First, there's that horrible, sinking feeling when you realize someone made a fool out of you. Then a split second after that, a burning desire to get even, followed at last by the realization that doing so would only be stooping to their level. Of course, we reported it, but have zero expectations that this person will be caught. What's done is done. So, it seemed like a good alternative to instead, kick ourselves over and over again. Thankfully, we were able to absorb the loss, but there were other people that had been scammed by this person. Would any of them have to tell their kids that there would be no Christmas presents this year because they lost their money to some asshole without a conscience? I struggled with whether or not to accept that the unfortunate message this season is one that claims people simply can't be trusted, or that people aren't good. Who wants to walk around with that chip on their shoulder during Christmas?

This, unfortunately, has been just another thing to add to a list of some other rather disappointing events this week. No- Jake and I were not enrolled in the jelly of the month club, but let's just say that there were certain things that I had built up in my mind, counted too much on, maybe hoped a little too hard for. (Who, me?!?) Of course, I'm not saying that hope doesn't have a place and purpose in our every day lives because it absolutely does. But I often find it's a tough balancing act for me to maintain a sense of hope without a posture of entitlement. I want to think that the things I hope for should come about-and particularly, the way that I want them to- because of x, y, and z.
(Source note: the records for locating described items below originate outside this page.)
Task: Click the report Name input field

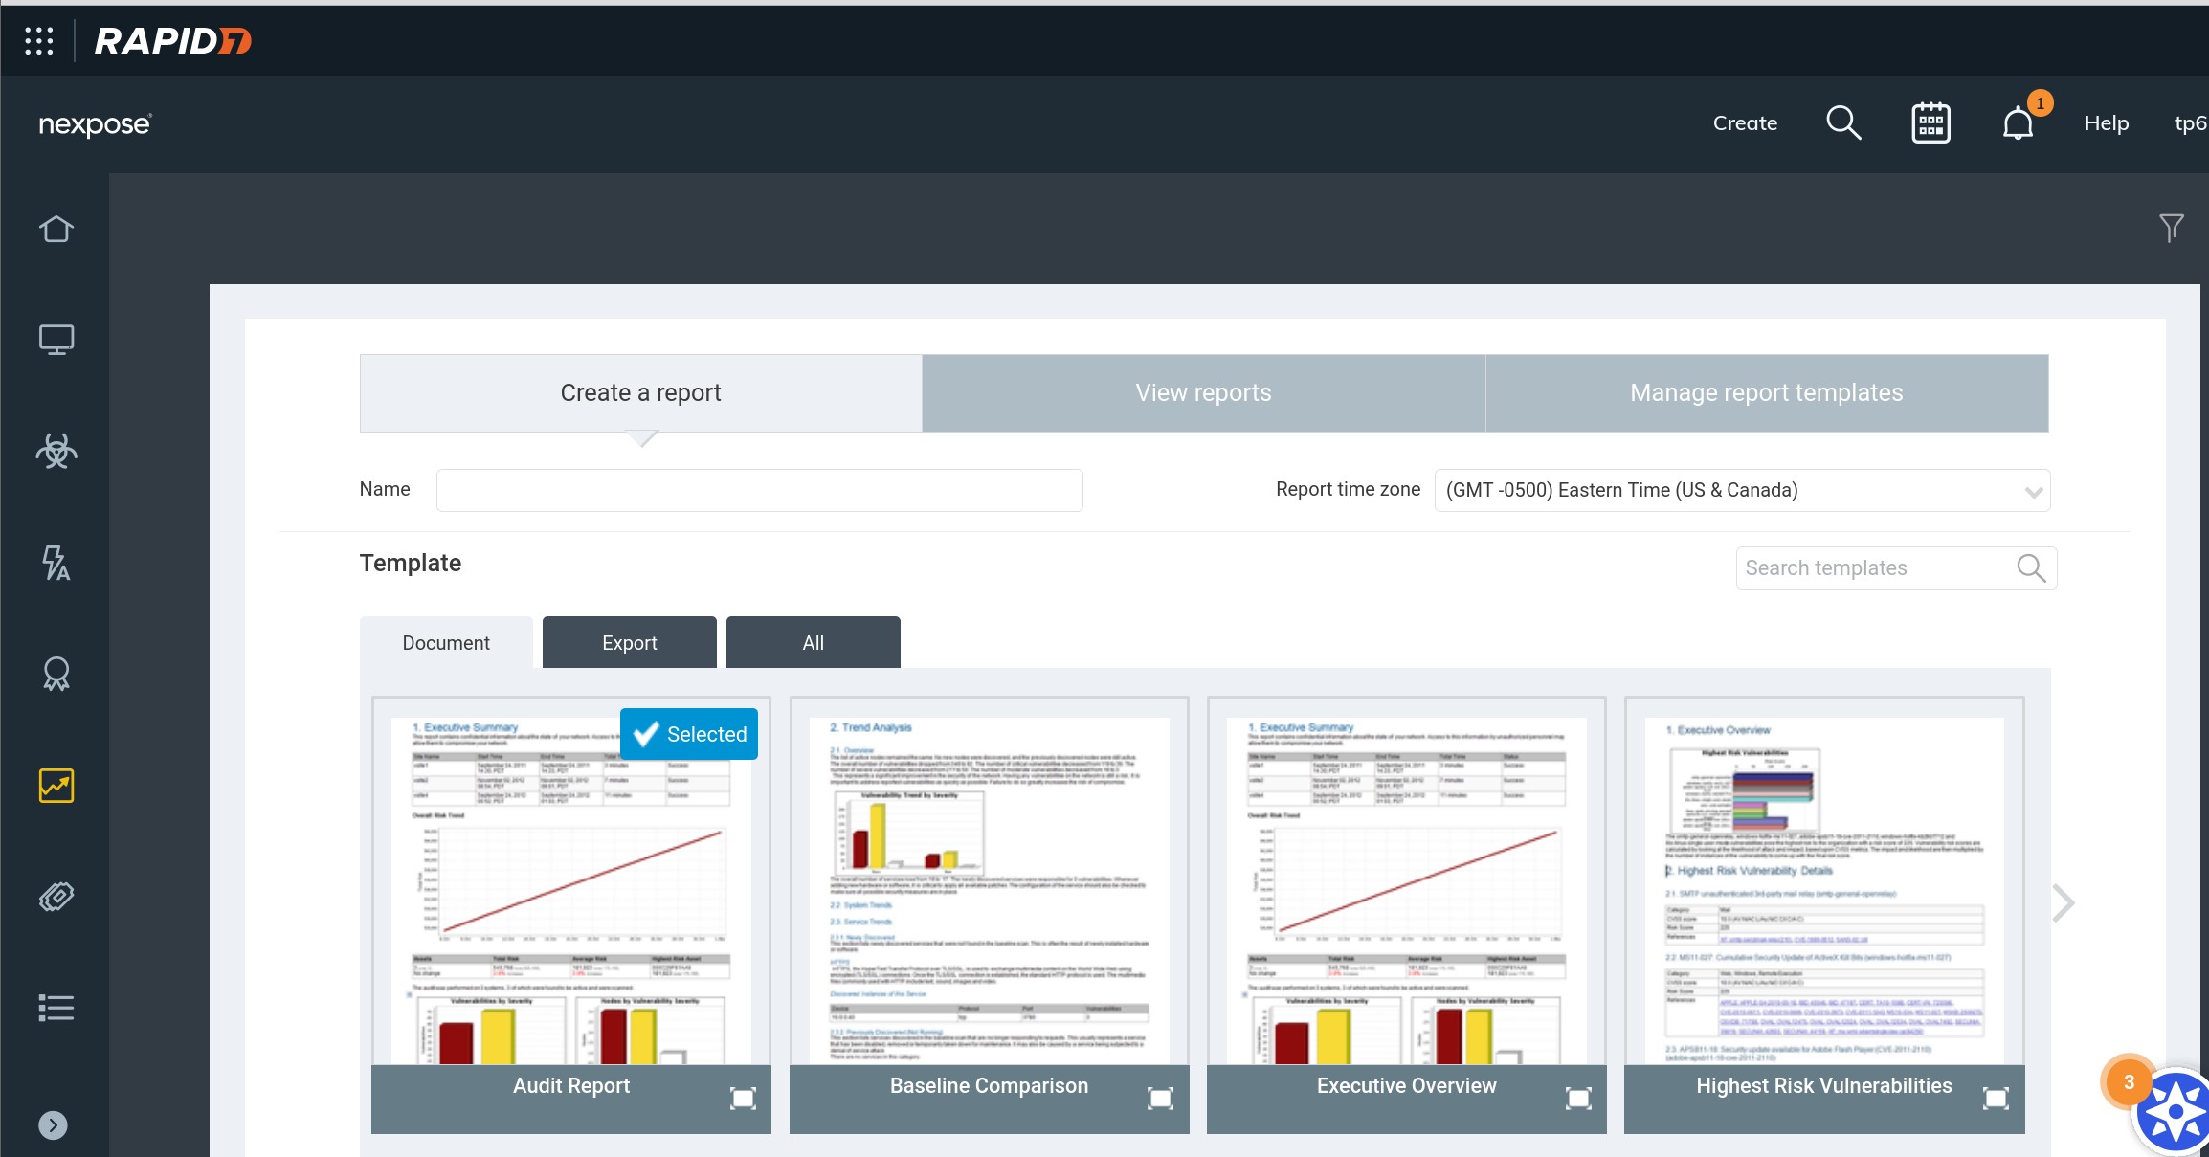Action: tap(759, 490)
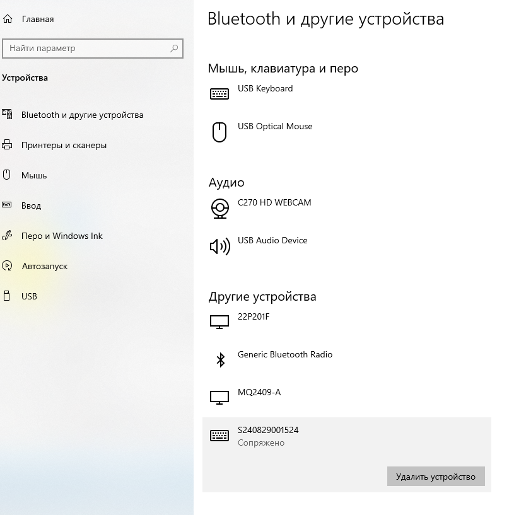Image resolution: width=526 pixels, height=515 pixels.
Task: Click the speaker icon for USB Audio Device
Action: point(219,246)
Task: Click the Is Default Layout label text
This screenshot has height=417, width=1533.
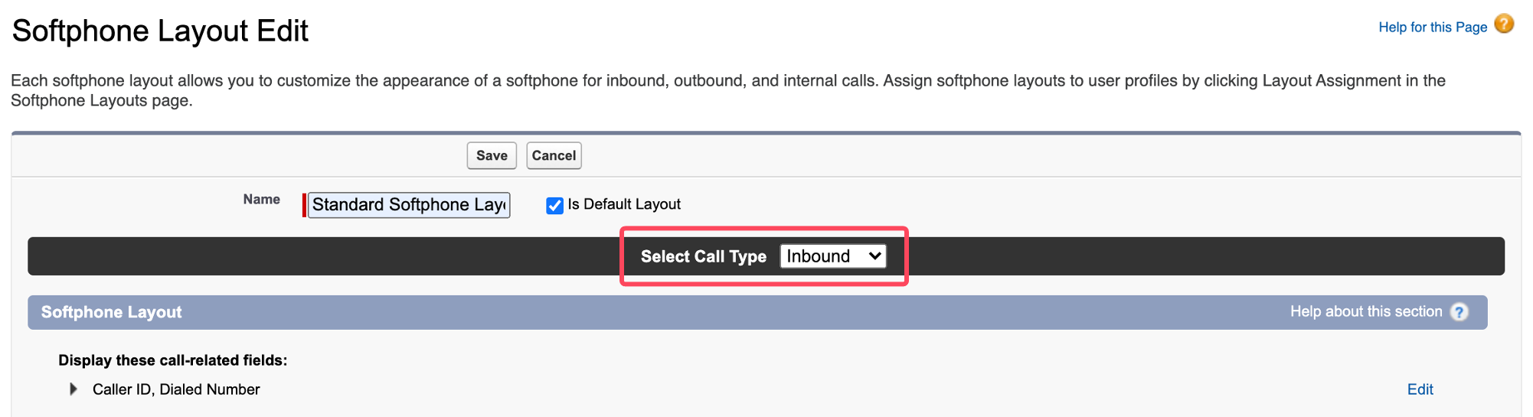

But life just doesn't work that way. Here I am, 29 years old, and apparently still scamming myself into believing that life should go the way I want it to based on a cause-effect equation. Sure, some things do work out that way. But many things don't. Technically, Jake and I should have gotten our laptop because we gave that person our money, but we didn't.

By the end of this week, the question gradually evolved from "why did this happen?" to "why did it affect me like this?" Of course, the first question was much easier to answer because I could direct my frustration to other people and other circumstances. It was their problem, not mine. But the second question was much more difficult to answer because it had everything to do with me and the simple fact that I've been putting too much of my hope in the wrong kinds of things- into life events, things, money, even into my relationships. In the end, not one of those things can withstand the pressure that I put onto them to be my happiness, joy, or quick-fix. So if, at the end of a week filled with certain disappointments, I'm still sulking and seething over what should have been, well then, I've lost more than just money. I've lost my sense of joy and contentment. And that was something that I handed over willingly- like I believed I didn't have a choice.

But I did.

So maybe this is another lesson in the "nothing in life is guaranteed" category. I often say this like I truly believe it, but too many times, I find myself in situations that causes me to act the complete opposite. So today, as I type on my "old" laptop, I'm grateful that the things in my life that have fallen through were just things. We have our health, we have each other, and we have infinitely more than we deserve to have- and for that, I'm incredibly grateful.